Organizers in Georgia are battling preachers, police and protesters for their right to hold a Pride parade
Ahead of the city’s very first Pride parade, hate groups attacked the Tbilisi Pride offices resulting in a police evacuation yesterday (19 June).
The capital of Georgia, eastern Europe, has, much like its cobblestone streets, a long and complicated history with LGBTI rights.
Also, according to Pride organizers, Orthodox Christian groups gathered outside the office to condemn what they call a ‘provocation.’
On 19 June, police evacuated Pride organizers from their office after two members received death threats. This on the same day that several ultra-nationalist groups organized counter anti-LGBTI marches.
In addition, an alleged 50 anti-LGBTI protesters surrounded the office bloc.
Moreover, two members, Giorgi Tabagari and Tamaz Sozashvili, as well as many others, both posted screenshots of the death threats they received.
‘You are still holding the Pride, right? I know where your office is and where your home is. I’ll cut your head off and become a hero!’ said a message Tabagari posted.
Queer rights group the Equality Movement also urged to evacuate their office after ultraconservative groups announced they would hold a demonstration there.
Pride to go ahead
Despite the safety and security risks, the Pride activities have officially kicked-off.
Furthermore, LGBTI group All Out posted a photograph of the event that strikes a moment in history; an LGBTI re-interpretation of Franz Kafka’s The Metamorphosis.
According to the group: ‘The event passed peacefully, without any incidents. Over 100 people attended the performance!’
As a result of the counter-protests and death threats, a cross-party group of Members of the European Parliament (MEPs) called LGBTI Intergroup wrote to three MEPs asking them to call on Georgian authorities to protect Pride.
The group wrote to Commissioners Federica Mogherini, Frans Timmermans and Vera Jourova.
In the letter shared to Gay Star News, the group wrote: ‘We call on you to intervene urgently, and give a strong and unambiguous message to the Georgian authorities, that we expect them to fully and unreservedly protect human rights and make sure the march will get full protection.’
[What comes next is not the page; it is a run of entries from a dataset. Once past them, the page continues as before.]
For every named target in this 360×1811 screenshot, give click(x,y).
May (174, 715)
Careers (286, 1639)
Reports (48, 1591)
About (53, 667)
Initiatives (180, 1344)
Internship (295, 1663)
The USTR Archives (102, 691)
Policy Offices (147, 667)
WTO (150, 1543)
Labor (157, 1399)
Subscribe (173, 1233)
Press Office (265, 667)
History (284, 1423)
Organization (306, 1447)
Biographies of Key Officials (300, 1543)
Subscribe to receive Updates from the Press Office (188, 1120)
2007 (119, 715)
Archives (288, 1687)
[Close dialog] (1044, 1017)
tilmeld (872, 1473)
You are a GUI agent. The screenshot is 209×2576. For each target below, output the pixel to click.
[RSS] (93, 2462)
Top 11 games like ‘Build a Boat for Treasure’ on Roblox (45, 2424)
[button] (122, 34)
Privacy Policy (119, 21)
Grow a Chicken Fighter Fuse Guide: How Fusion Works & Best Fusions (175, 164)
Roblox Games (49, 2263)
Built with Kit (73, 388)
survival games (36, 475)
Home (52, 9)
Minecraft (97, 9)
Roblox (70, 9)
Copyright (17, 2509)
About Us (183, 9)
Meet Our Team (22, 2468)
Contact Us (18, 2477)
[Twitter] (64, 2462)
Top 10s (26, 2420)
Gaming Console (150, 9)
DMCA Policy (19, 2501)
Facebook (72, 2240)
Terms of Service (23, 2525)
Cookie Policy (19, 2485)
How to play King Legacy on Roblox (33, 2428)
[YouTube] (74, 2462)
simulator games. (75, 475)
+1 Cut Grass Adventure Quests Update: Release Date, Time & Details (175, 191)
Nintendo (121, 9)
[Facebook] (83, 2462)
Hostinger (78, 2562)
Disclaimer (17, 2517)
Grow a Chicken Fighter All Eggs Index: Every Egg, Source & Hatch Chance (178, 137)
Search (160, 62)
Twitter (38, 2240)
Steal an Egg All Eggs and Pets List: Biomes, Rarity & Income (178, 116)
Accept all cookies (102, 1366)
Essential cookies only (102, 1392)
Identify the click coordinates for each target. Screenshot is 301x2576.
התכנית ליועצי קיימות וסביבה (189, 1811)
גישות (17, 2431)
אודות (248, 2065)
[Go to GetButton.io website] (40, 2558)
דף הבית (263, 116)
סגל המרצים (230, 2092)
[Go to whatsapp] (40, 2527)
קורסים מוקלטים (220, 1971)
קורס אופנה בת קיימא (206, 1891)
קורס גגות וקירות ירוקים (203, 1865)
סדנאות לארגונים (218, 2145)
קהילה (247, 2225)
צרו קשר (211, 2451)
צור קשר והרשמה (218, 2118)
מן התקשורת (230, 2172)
Background of Tbilisi Pride
Organizers knew the first Pride in the capital city wouldn’t go without a hitch.
Back in February, LGBTI groups announced plans to hold the first ever Tbilisi Pride between 18 and 23 June.
However, the Ministry of Internal Affairs of Georgia responded that this would be impossible if such events were held on the most crowded central streets of Tbilisi, on Freedom Square or Rustaveli Avenue.
But organizers fought back, announcing on 18 June they would hold the parade nevertheless. Organizer Nino Bolkvadze warned that safety risks must be taken.
‘We’ve been planning and holding negotiations with the government and other relevant stakeholders for months,’ she said.
‘In recent days, as a result of working for hours, we can say the following: safety measures are taken by the organizers within our competence.’
LGBTI rights in Georgia
While many religious leaders have tried to counter LGBTI rights, Georgia’s government has introduced pro-LGBTI policies.
In fact, since 2014, discrimination based on sexual orientation and gender identity has been outlawed.
Moreover, it sits about in the middle of ILGA’s (International LGBTI Association) Rainbow Europe ranking. A pretty good feat considering some of its closest neighbors – Azerbaijan, Iran, and Russian regions including Chechnya – regularly persecute LGBTI people.
Nevertheless, lawmakers deemed equal marriage unconstitutional last year, and adoption remains barred.